Полиция эта, которую туземцы очень боятся, проявляет страшную жестокость по отношению к ним, когда приходится их преследовать. Командует ею капитан, называемый мани, у которого под начальством сержант, около тридцати белых и восьмидесяти черных, верхом на хороших лошадях, вооруженные ружьями, саблями, пистолетами. Этого учреждения, известного под названием native-police, туземная полиция, достаточно, чтобы гарантировать безопасность обитателей тех местностей, которые она посещает периодически, применяя безжалостные средства для укрощения туземцев. Если одни порицают ее с точки зрения человеколюбия, то другие, наоборот, восхваляют, ссылаясь на необходимость обеспечения общественной безопасности. Она очень деятельна, и ее личный состав перемещается из одного конца округа в другой с невероятной быстротой. А потому кочевые племена боятся встречаться с этой полицией. Это-то и было причиной того, что, узнав о пребывании ее поблизости, Вилли решил направиться вверх по течению реки.
Но то, что представляло опасность для индасов, могло быть спасением для капитана Джона. Удайся ему присоединиться к одному из отрядов этой полиции, и его освобождение было бы обеспечено. Быть может, ему удастся усыпить бдительность туземцев в то время, когда будут сниматься со стоянки?
Можно предполагать, что Вилли догадывался о проектах своего узника, так как дверь шалаша, в котором Джон помещался на ночь, оказалась запертой утром 20 апреля и не была отперта в обычный час. У двери сторожил туземец, который оставил сделанные ему Джоном вопросы без ответа. На выраженное им желание быть отведенным к Вилли последовал отказ, и старейшина не явился навестить его.

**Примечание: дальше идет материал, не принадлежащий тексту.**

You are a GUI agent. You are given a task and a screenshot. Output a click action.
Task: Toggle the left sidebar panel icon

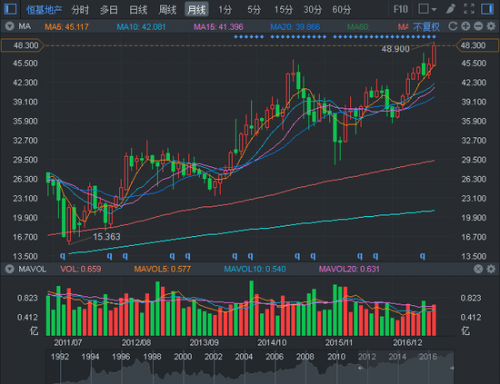click(x=10, y=9)
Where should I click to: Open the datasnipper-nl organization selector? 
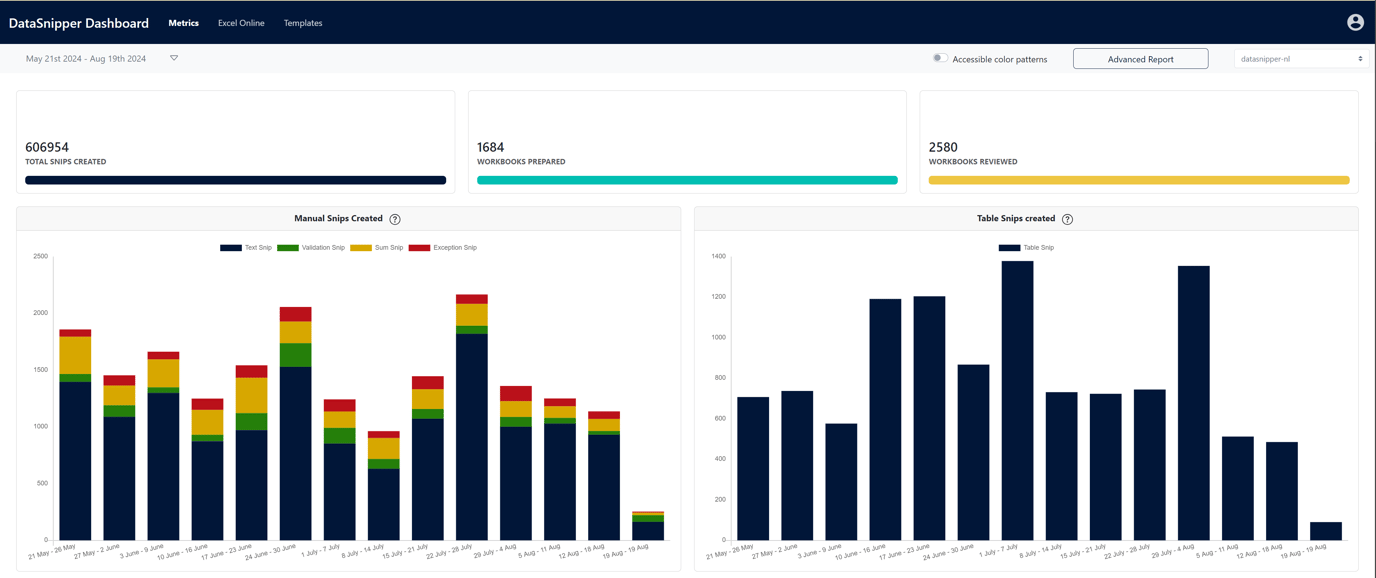(x=1300, y=59)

Что же произошло? Торопились ли индасы спешно и тайно сняться со стоянки? Это было возможно, и до слуха Джона долетали звуки поспешных шумных передвижений вокруг его шалаша, куда Вилли присылал ему лишь пищу.

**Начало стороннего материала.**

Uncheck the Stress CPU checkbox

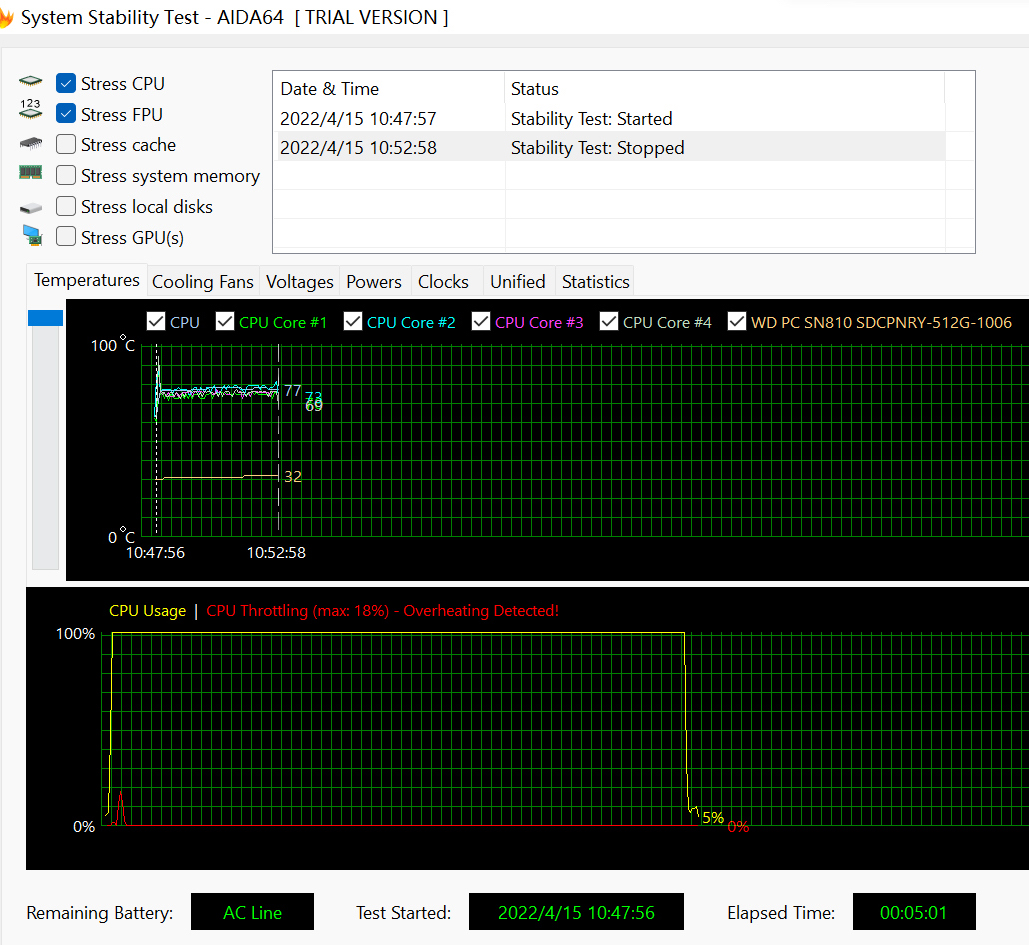pyautogui.click(x=66, y=84)
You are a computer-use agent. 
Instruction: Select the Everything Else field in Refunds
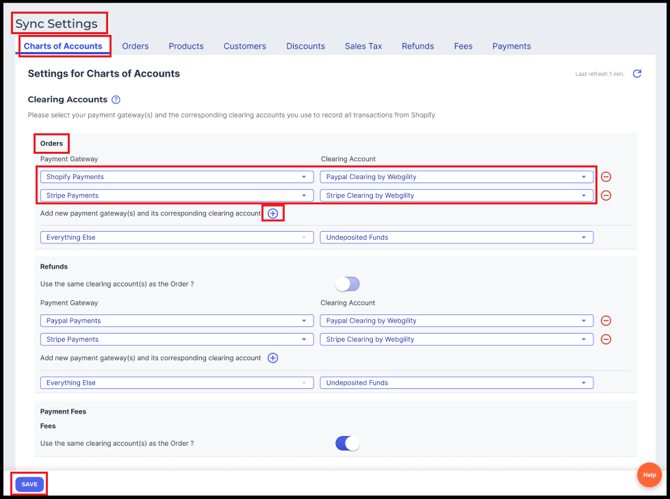[176, 383]
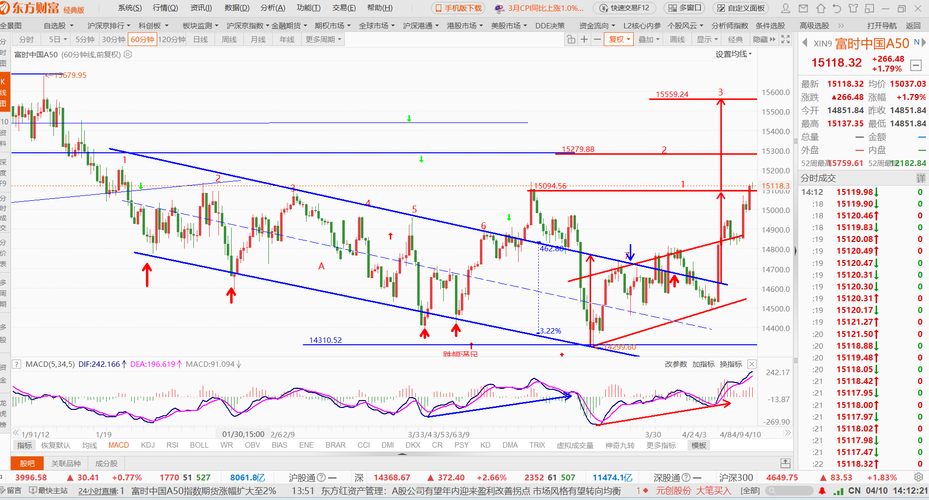Click the zoom-out minus chart icon

(597, 39)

Прошел целый день. Не произошло никакого изменения. По-прежнему пленника усиленно стерегли. Но в течение ночи с 22 на 23 апреля он мог заметить, что шум снаружи прекратился, он спрашивал себя, не покинули ли индасы окончательно свое становище?
На следующий день утром дверь в шалаш быстро отворилась. Какой-то человек, белый, предстал перед Джоном. Это был Лен Боркер…

Глава четырнадцатая — ЗАМЫСЕЛ БОРКЕРА

Прошло 32 дня с момента бегства Лена Боркера. Самум, столь пагубный для каравана, предоставил ему возможность выполнить его проекты. Увлекая за собой Джейн в сопровождении черной стражи, он угнал здоровых верблюдов и в числе их тех, на которых погружен был выкуп за Джона Брэникена.
Обстоятельства складывались более благоприятно для Лена Боркера, чем для Долли. Ему случалось уже ранее, во время его бродячей жизни, иметь частые сношения с кочевыми австралийцами, он говорил на их наречии и знал их обычаи. Похищенный выкуп обеспечивал ему хороший прием со стороны Вилли. Если удастся освободить Джона, последний окажется в его власти, и тогда…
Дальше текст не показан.